Data for review:
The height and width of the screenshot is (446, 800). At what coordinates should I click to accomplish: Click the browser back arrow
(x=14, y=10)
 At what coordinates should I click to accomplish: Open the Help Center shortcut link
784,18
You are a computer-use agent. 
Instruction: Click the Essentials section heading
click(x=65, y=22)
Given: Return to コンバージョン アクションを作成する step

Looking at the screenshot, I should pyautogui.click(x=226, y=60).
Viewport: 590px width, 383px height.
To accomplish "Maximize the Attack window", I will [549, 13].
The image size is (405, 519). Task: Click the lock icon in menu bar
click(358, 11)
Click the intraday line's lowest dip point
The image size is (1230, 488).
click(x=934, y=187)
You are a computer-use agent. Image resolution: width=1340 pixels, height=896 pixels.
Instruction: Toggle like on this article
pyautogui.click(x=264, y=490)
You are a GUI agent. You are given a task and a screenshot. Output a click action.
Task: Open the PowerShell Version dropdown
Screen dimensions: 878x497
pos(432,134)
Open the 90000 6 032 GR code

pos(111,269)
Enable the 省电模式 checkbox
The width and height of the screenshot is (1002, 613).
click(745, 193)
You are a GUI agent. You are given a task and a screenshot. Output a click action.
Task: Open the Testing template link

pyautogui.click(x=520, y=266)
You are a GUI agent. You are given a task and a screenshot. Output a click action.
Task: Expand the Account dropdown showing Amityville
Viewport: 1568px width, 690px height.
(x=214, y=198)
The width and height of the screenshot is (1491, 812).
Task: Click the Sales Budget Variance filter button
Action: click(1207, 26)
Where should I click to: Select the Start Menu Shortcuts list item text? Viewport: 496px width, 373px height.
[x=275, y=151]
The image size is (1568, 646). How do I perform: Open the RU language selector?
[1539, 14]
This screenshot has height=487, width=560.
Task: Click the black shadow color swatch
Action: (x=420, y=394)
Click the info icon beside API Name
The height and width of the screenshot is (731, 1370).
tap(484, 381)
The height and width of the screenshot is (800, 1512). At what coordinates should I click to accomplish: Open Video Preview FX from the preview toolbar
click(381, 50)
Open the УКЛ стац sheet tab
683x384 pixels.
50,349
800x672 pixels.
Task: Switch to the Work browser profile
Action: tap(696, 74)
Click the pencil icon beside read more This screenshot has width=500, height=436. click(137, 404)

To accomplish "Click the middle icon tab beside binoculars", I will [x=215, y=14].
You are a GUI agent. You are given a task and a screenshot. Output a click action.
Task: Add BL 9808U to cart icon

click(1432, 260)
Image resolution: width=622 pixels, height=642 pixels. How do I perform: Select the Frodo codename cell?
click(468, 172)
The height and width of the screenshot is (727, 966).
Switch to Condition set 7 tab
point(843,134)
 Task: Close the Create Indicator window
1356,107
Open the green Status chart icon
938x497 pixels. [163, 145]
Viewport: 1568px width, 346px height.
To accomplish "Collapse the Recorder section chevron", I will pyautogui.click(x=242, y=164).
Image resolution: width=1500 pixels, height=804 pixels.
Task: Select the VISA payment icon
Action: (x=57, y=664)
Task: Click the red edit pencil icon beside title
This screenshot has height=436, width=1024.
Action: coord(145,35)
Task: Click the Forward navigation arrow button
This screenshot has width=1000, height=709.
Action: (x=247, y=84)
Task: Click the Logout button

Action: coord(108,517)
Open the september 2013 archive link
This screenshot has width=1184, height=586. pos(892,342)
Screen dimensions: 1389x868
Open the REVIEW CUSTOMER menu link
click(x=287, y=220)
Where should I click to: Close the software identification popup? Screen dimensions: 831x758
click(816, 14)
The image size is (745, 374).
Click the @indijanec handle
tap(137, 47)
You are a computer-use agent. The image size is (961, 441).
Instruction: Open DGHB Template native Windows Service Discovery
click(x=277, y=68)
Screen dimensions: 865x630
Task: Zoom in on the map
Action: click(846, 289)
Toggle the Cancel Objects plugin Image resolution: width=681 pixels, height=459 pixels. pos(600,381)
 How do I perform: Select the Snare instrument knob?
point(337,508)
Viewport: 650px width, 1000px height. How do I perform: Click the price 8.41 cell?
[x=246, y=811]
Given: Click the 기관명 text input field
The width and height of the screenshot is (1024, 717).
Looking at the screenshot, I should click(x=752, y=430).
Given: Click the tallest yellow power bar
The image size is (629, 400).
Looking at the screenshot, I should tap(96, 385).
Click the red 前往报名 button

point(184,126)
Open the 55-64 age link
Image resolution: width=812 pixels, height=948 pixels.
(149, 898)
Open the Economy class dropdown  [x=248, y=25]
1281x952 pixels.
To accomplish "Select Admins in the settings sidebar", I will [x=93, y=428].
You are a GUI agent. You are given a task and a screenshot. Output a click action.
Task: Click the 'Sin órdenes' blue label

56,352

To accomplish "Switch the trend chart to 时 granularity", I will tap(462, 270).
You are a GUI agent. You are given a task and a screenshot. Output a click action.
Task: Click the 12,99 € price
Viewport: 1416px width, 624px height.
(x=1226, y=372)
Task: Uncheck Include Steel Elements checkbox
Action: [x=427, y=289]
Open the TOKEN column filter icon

The task:
Go through the records and gather the lines that hold "dropdown".

Answer:
Task: Open the PowerShell Version dropdown
Task: Expand the Account dropdown showing Amityville
Open the Economy class dropdown  [x=248, y=25]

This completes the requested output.